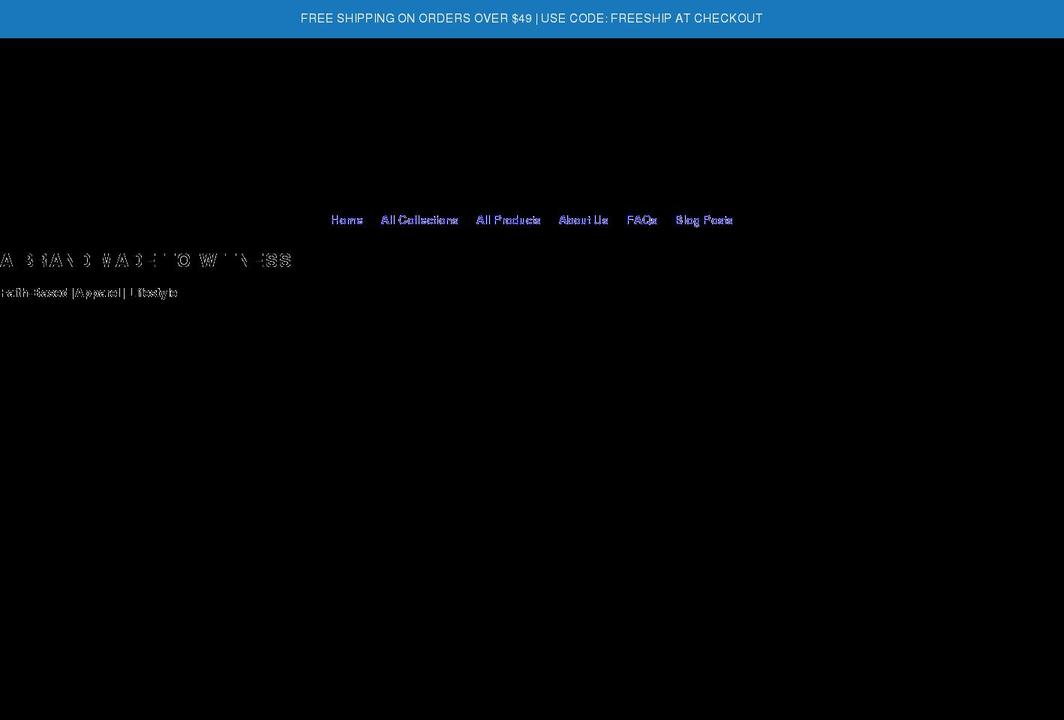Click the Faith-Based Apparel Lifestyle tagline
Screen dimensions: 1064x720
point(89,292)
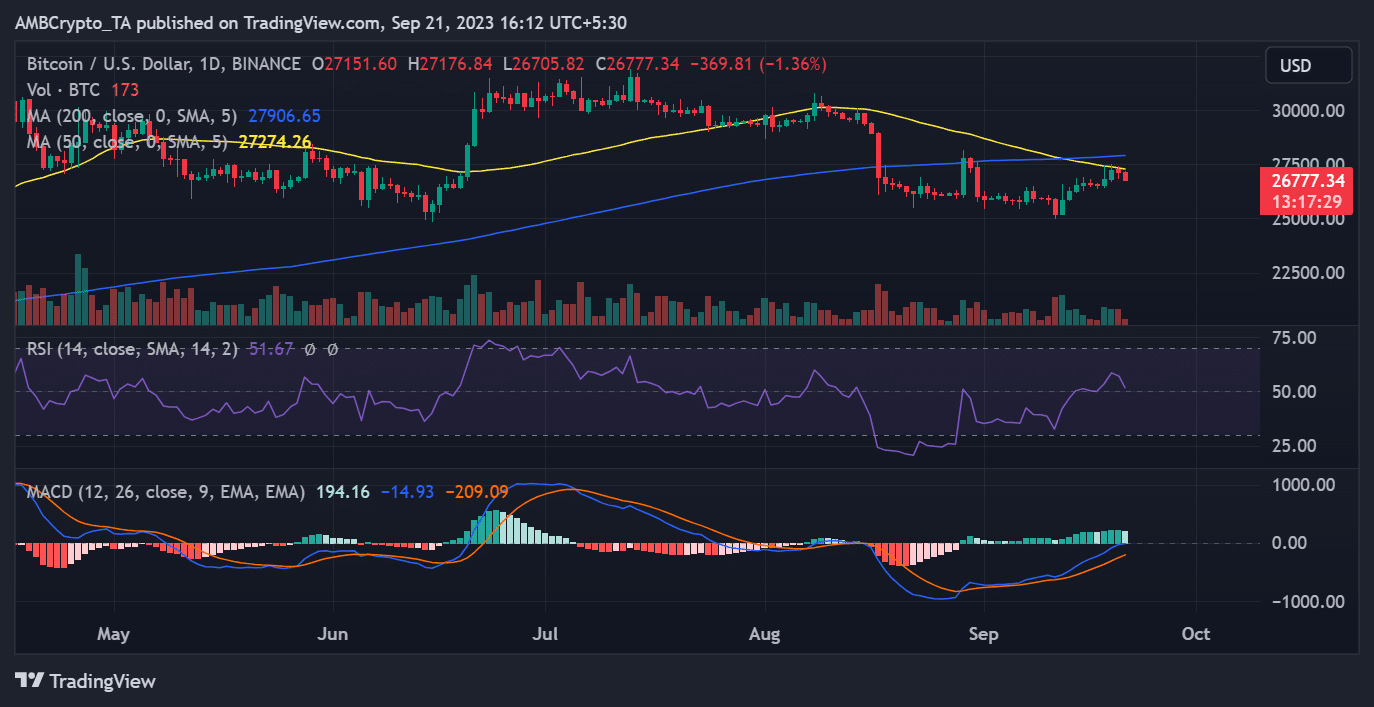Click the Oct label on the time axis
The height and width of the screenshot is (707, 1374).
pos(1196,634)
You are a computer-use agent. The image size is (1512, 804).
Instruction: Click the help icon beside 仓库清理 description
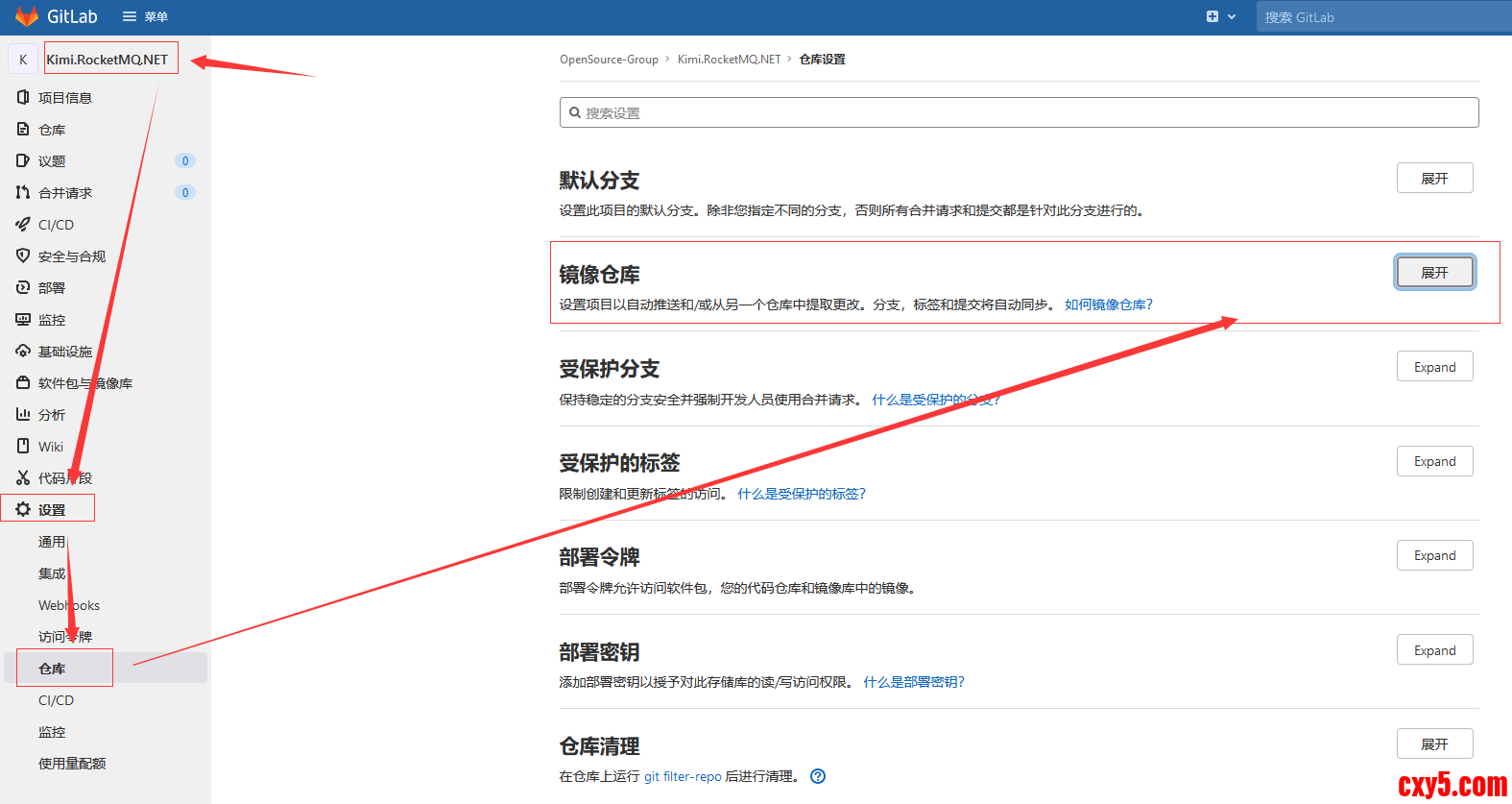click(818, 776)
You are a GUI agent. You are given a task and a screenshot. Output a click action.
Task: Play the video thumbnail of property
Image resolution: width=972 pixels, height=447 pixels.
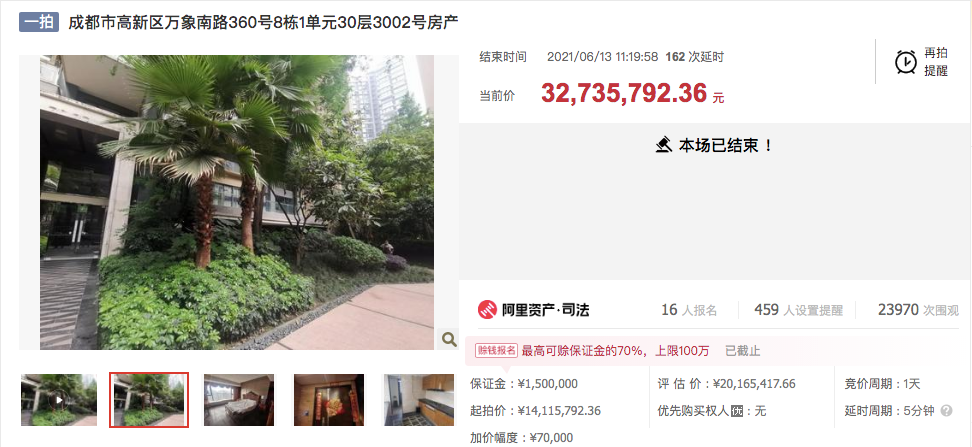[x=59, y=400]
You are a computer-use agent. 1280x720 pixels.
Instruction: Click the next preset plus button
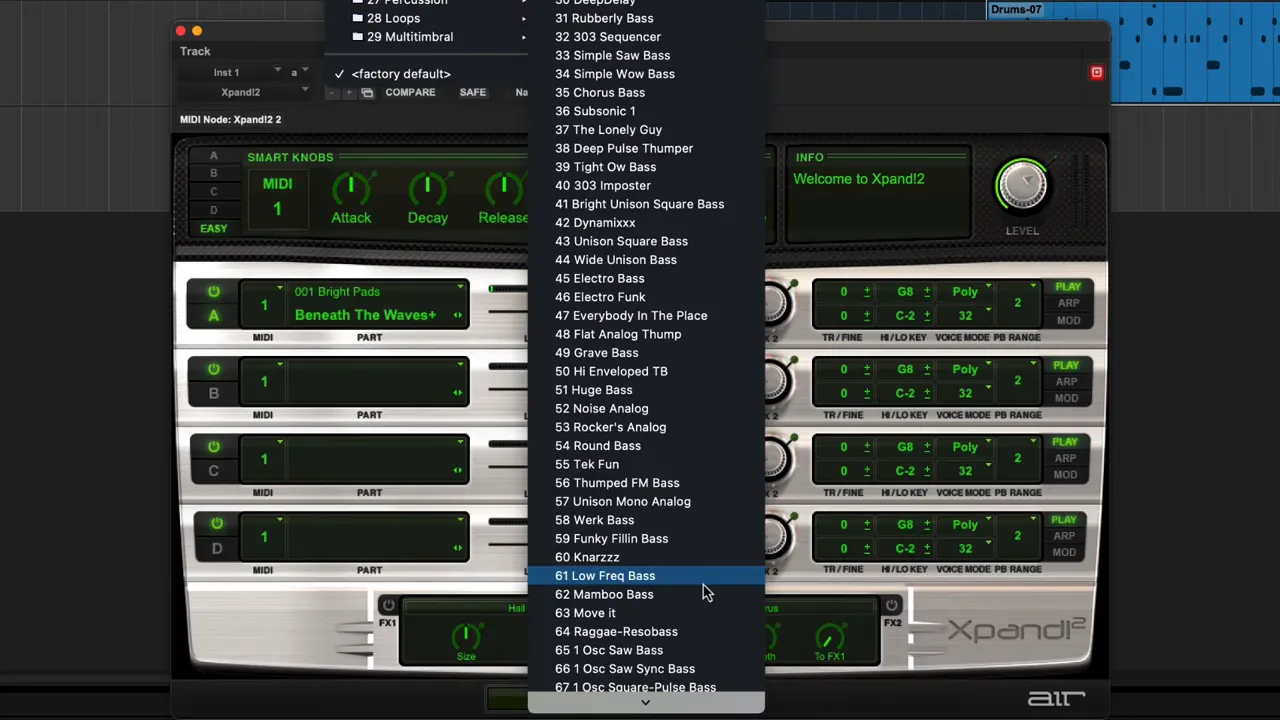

#### Exercise directions:
For this exercise, return every line from the data that holds the string "agent".

#### Exercise solution:
You are a computer-use agent. The image size is (1512, 804).
You are a GUI agent. You are given a task and a screenshot. Output a click action.
You are a computer-use agent. 1280x720 pixels.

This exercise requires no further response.